Source document START

Nutrition Facts and guide

What are Carbohydrates?

What are Carbohydrates?

Carbohydrates in food are the main source of energy required by various body functions and muscular effort. They are necessary for the digestion and assimilation of other food elements, including regulation of protein and fat metabolism.

Types of Carbohydrate: Carbohydrates structurally are carbon, hydrogen, and oxygen molecules arranged in the form of rings. Simple carbohydrates like glucose, fructose (sugar in fruits), and galactose (sugar in milk) are composed of one single ring and are called monosaccharides. Sucrose (found in sugar cane and sugar beets), maltose (found in grains), and lactose (in milk) are composed of two rings linked together and are called disaccharides. The two rings in sucrose are made up of glucose plus fructose; maltose is glucose plus glucose; and lactose is glucose plus galactose. Disaccharides are broken into monosaccharide during digestion. Fiber is a carbohydrate but consists of very large molecules that are resistant to enzymatic action.

The human body, especially the brain, needs a constant supply of glucose. There are hormonal mechanisms that regulate glucose metabolism. Improper glucose metabolism may lead to obesity and diabetes. Hypoglycemia is condition when Glucose levels drop resulting in weakness and fatigue. Reducing sugar and eating small frequent meals focusing on whole grains, seeds, nuts, legumes, fresh fruits, and vegetables, low fat dairy, yogurt, and fish can aid in stabilizing blood sugar levels.

How is food digested in body

How is food digested in body

The foods we eat are chemically complex. They must be broken down by the body into simpler chemical forms which can be absorbed through the intestinal walls and transported by the blood to the body cells. In the cells, these nutrients provide energy and the correct building materials to sustain life.

Digestion is a series of physical and chemical changes by which food, taken into the body, is broken down in preparation for absorption from the intestinal tract into the bloodstream. These changes take place in the digestive tract, which includes the mouth, pharynx, esophagus, stomach, small intestine, and large intestine.

Beginning in the mouth, chewing breaks large food pieces into smaller. Food that is masticated well allows for more complete enzymatic action. If left in chunks, food that passes into the stomach and intestine will likely remain undigested as enzymes are only able to work on the surface of these larger particles. The enzyme that is secreted in the mouth from the salivary glands is ptyalin. Ptyalin is necessary for the breakdown of carbohydrates.

Source document END
Listed records START

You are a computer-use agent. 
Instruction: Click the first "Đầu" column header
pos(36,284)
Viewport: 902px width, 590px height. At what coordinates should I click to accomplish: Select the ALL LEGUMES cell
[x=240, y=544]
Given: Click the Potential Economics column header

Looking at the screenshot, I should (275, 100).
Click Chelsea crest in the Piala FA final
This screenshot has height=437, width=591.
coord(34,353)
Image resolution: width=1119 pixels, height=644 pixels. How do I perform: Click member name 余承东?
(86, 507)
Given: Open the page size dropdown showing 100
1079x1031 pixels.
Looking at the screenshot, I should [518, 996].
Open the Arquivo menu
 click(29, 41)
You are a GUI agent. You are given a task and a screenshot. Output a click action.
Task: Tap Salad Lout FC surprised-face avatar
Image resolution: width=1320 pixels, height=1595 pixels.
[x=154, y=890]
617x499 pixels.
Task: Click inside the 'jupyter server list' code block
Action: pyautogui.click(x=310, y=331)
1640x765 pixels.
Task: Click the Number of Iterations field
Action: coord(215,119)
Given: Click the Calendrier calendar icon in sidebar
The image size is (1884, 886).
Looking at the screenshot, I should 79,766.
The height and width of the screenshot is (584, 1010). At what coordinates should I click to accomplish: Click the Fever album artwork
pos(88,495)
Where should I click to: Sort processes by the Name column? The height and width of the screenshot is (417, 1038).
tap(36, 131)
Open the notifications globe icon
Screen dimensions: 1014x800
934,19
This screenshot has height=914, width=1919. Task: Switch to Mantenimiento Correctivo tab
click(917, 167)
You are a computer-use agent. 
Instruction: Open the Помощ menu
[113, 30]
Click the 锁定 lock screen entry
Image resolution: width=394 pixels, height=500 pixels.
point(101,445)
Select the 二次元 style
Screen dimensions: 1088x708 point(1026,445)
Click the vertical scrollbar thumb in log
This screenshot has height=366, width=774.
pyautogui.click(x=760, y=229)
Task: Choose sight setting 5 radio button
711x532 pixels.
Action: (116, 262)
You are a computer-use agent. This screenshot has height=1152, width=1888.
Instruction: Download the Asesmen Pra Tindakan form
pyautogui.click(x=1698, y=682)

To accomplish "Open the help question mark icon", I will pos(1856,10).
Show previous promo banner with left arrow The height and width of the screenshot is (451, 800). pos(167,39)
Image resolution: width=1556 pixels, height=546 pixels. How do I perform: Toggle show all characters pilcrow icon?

Listed records END

• What you are asked to do: Please reproduce word for word the part of the nutrition guide that begins at the words "Carbohydrates in food" and ends after "and fat metabolism.".

• Response area:
Carbohydrates in food are the main source of energy required by various body functions and muscular effort. They are necessary for the digestion and assimilation of other food elements, including regulation of protein and fat metabolism.